If the plane slowly started to tilt to one side, but your brain adapts and says “this is normal” then you look at your gauges and see you’re tilted, you may try to correct but then feel that all the sudden the plane that was fine is now tilting. Who are you going to trust you or this gauge that you had to calibrate before you took off because it can go out of calibration? A lot of people will go “this is not right” and then try to “correct” the plane by turning it to what feels right and assume the gauge is screwed up, or might panic and not even be looking at the gauge. It takes a lot of training to trust the gauges.

Anonymous 0 Comments

I’ve been through some simulator training where every ounce of your being would tell you that you are either level, or turning right… and you are in fact in a deep dive turning left headed straight for a crash landing.

It’s very difficult to overcome this and trust your instruments.

Anonymous 0 Comments

I flew with a pilot in a small plane once, he said IFR stood for “I follow roads”….yes, he was joking, but I still remember it being funny.

Anonymous 0 Comments

One thing I’ve not seen mentioned is in addition to being able to rely on the instruments, with IFR there are a huge range of procedures for when things don’t go quite to plan.
Cloud too low on approach, got to go missed the right way.
Things getting busy?

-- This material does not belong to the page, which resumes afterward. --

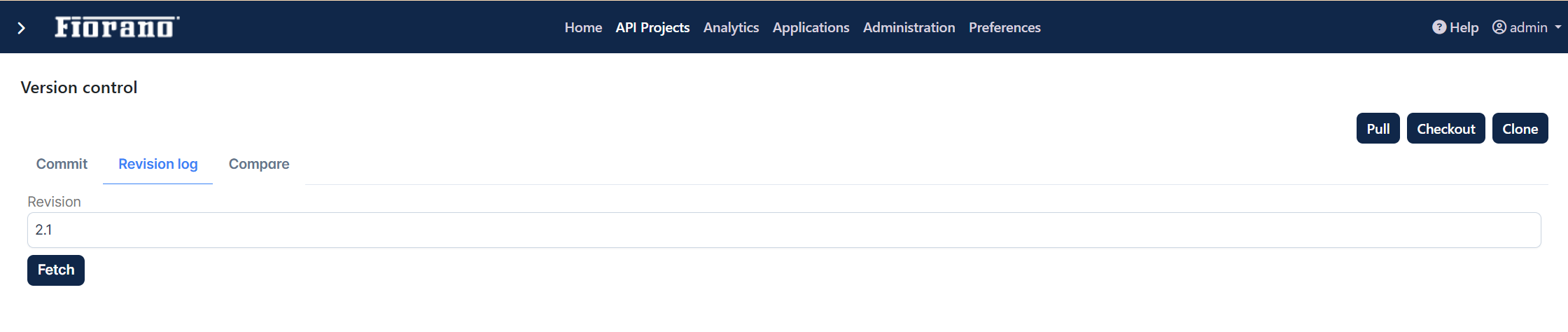Go to the Home menu item
Viewport: 1568px width, 332px height.
click(x=583, y=27)
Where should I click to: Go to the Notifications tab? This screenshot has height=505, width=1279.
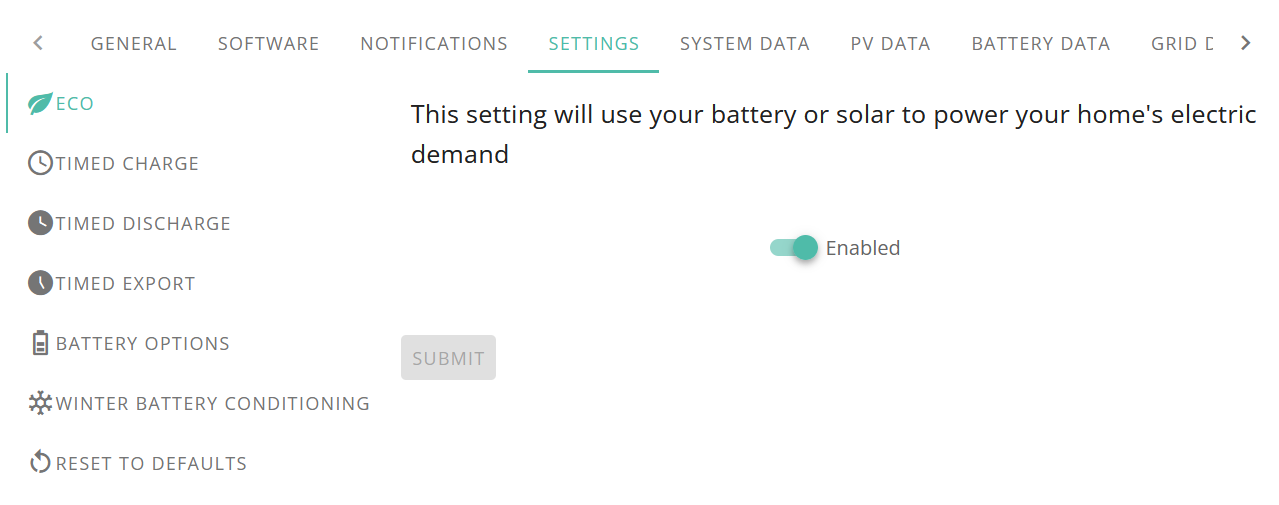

Controller asks you to hold at the next fix. You need to know how to do it in a controlled and predictable manner.
Now what happens when an instrument goes bad? Or your radios? Lots more things can cause issues IFR and you need to be able to handle them.

Anonymous 0 Comments

Put your back againsf a wall and try walking 20 steps in a straight line. Now do a 180, close your eyes and walk back the way you came. You know exactly what’s there, you know it’s flat, you know there’s an obstacle right in front of you, but you probably felt extremely disoriented. You probably didnt walk straight, thought you were going to hit the wall, felt a little off balance, etc.

I’m not a pilot but a buddy of mine. Flying through a cloud is like moving through an area where god stopped drawing. It’s completely blank and disorienting. It’s hard to fight the human brain, even with instruments.

Anonymous 0 Comments

The biggest problem for me and other students when we did our training, was that human brains suck. We can become fixated, ignore what instruments are telling us, not trust them, not pay attention, basically human factors are the #1 cause of accidents.

Case in point, I was flying with a friend who was time building. She flew into a cloud (at night(you can’t see them until you are in them)), I expected her to turn around, do a 180 and go to where we came from.

So she starts the turn, and we bank, and bank more, and more, and more, until I grab the controls and very politely yell at her “what the fuck are you doing???”

Her answer, was “Oh, I was watching our speed”

Point here is that even though she had the required training to fly into and then out of a cloud. She failed. People fail because we make mistakes and are human.

Flying is easy to do(very easy), hard to do right.